BEGIN Supplied text
Shop Soiled: The Firing Line
A mere two weeks after employing me, a practical joke takes place. I’m informed by my increasingly resented manager (now elsewhere to hoodwink a whole new bunch of poor saps) that I’ve been selected, by her, to be trained in the use of a walkie talkie so I can play at being a security guard of sorts. The only problem is that I have the physique of a shrew on amphetamines so am therefore about as threatening as a drinking straw. My protestations at yet another new and (unpaid) extra responsibility are ignored and I’m sent packing, with a couple of others to a local supermarket, where some pretend policemen (Police Community Support Officers or, rather, Cannon Fodder), are to instruct us on how to use these radios to keep our property safe and the rest of the town’s shops and the CCTV operators informed of ne’er do wells in the vicinity.
END Supplied text
BEGIN Supplied information
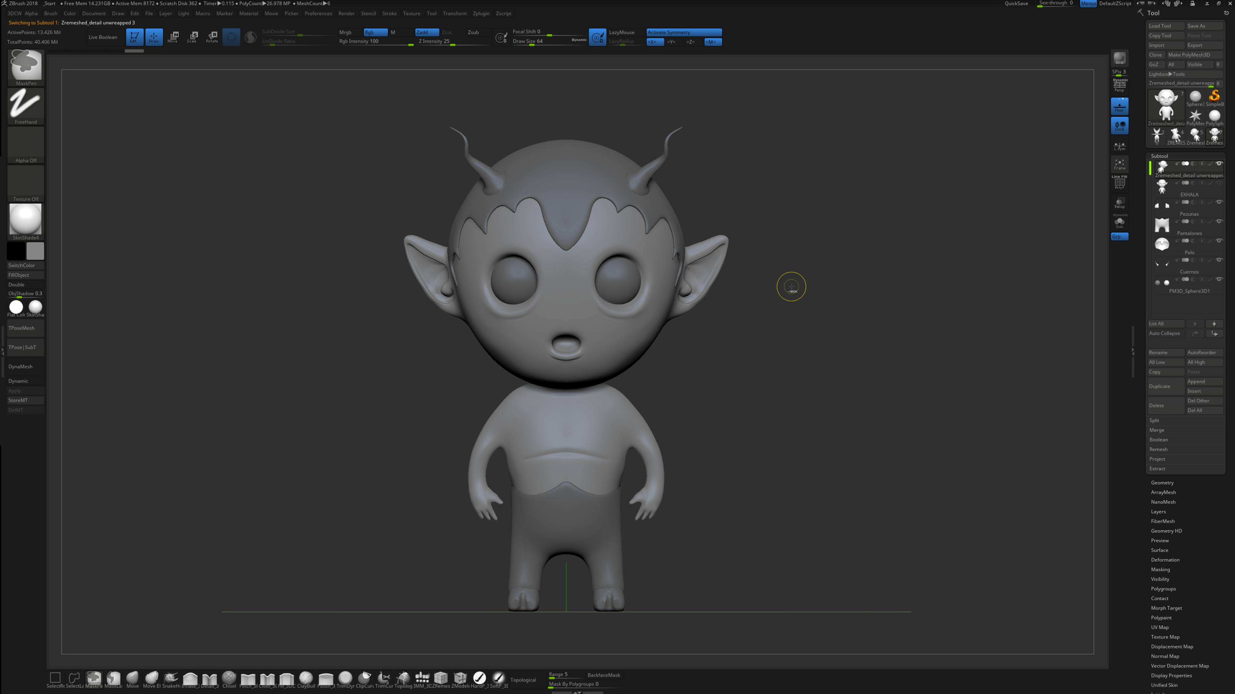Screen dimensions: 1235x694
Task: Pick the ClayBuildup brush in bottom shelf
Action: [306, 678]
END Supplied information
- Stated exercise
Write out everything in the Shop Soiled text from "Shop Soiled: The" down to "in the vicinity.", word for word.

- Answer to the task
Shop Soiled: The Firing Line
A mere two weeks after employing me, a practical joke takes place. I’m informed by my increasingly resented manager (now elsewhere to hoodwink a whole new bunch of poor saps) that I’ve been selected, by her, to be trained in the use of a walkie talkie so I can play at being a security guard of sorts. The only problem is that I have the physique of a shrew on amphetamines so am therefore about as threatening as a drinking straw. My protestations at yet another new and (unpaid) extra responsibility are ignored and I’m sent packing, with a couple of others to a local supermarket, where some pretend policemen (Police Community Support Officers or, rather, Cannon Fodder), are to instruct us on how to use these radios to keep our property safe and the rest of the town’s shops and the CCTV operators informed of ne’er do wells in the vicinity.